[comp.arch] Memory Bandwidth vs. Processor Speed

shaw@abp.lcs.mit.edu (Andy Shaw) (01/06/90)

In article <39807@ames.arc.nasa.gov> lamaster@ames.arc.nasa.gov (Hugh LaMaster) writes:
>It is interesting to contemplate $100-300K systems, like the SGI Power Series,
>with each CPU based on an 80MHz R6000.  The possibility is there for a
>system which looks like a Cray scaled down by a factor of about 5 for scalar
>work, a factor of 15 for vector work.  At a cost of 1/30 - 1/100.  What would
>prevent this from happening?  Memory bandwidth could.  Nobody 
>really wants to talk about this in public, but I bet a lot of people are
>staying up nights trying to figure out how to scale up memory bandwidth
>with processor speed.  Cheaply (If you build it like Cray does, it will
>cost like a Cray).

Actually, I was under the impression that this was no big secret --
memory bandwidth and latency are going to be the limiting factors in
the speed of computer systems (both parallel and serial) of the very
near future.

Am I wrong to say "latency" in the same sentence with "bandwidth"?  I
don't really think that they are separate issues.  I don't think
anything spectacularly interesting has been done about memory
bandwidth or latency recently -- registers, caches, and interleaving
are all old, old ideas ... what else has come around?

-Andy Shaw

tve@sprite.berkeley.edu (Thorsten von Eicken) (01/06/90)

In article <1990Jan5.193511.3879@mintaka.lcs.mit.edu> shaw@au-bon-pain.lcs.mit.edu.UUCP (Andy Shaw) writes:
>Am I wrong to say "latency" in the same sentence with "bandwidth"?
Yes, you can very often trade off latency versus bandwidth.

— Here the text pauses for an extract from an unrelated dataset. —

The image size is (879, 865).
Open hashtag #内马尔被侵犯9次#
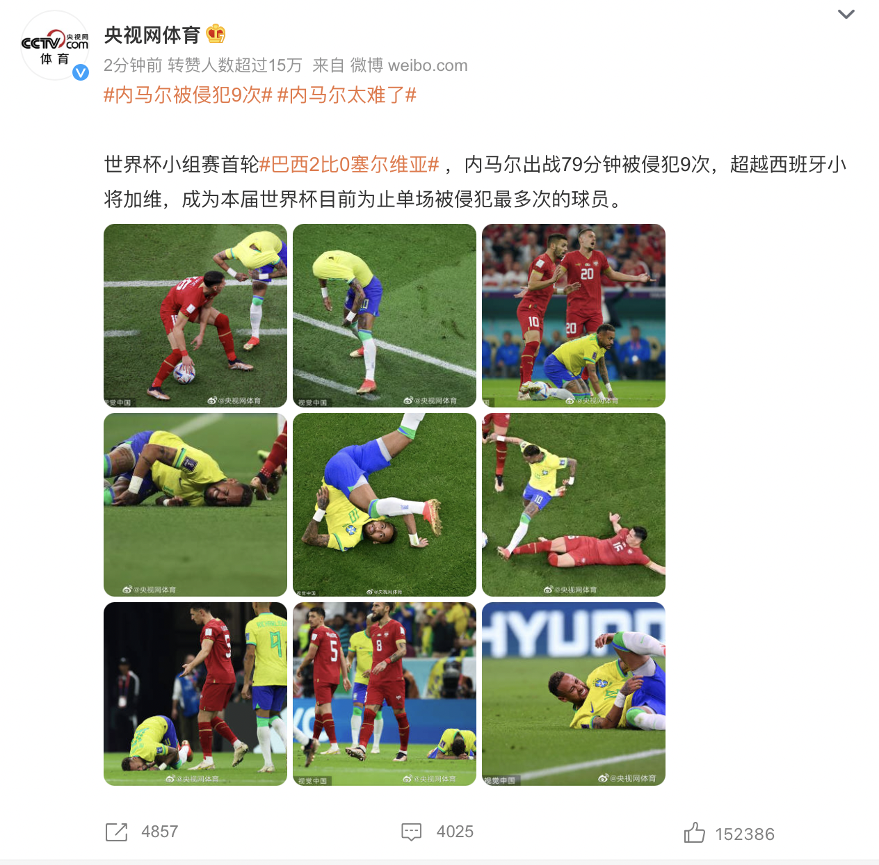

>I don't really think that they are separate issues.  I don't think
>anything spectacularly interesting has been done about memory
>bandwidth or latency recently -- registers, caches, and interleaving
>are all old, old ideas ... what else has come around?
Multithreading RISC processors is about to come around, i.e. having multiple
process/thread contexts loaded in you processor and switching context whenever
a long memory operation get initiated.
>
>-Andy Shaw

-Thorsten von Eicken, tve@sprite.berkeley.edu

mash@mips.COM (John Mashey) (01/06/90)

In article <1990Jan5.193511.3879@mintaka.lcs.mit.edu> shaw@au-bon-pain.lcs.mit.edu.UUCP (Andy Shaw) writes:
>Actually, I was under the impression that this was no big secret --
>memory bandwidth and latency are going to be the limiting factors in
>the speed of computer systems (both parallel and serial) of the very
>near future.

>Am I wrong to say "latency" in the same sentence with "bandwidth"?  I
>don't really think that they are separate issues.  I don't think
>anything spectacularly interesting has been done about memory
>bandwidth or latency recently -- registers, caches, and interleaving
>are all old, old ideas ... what else has come around?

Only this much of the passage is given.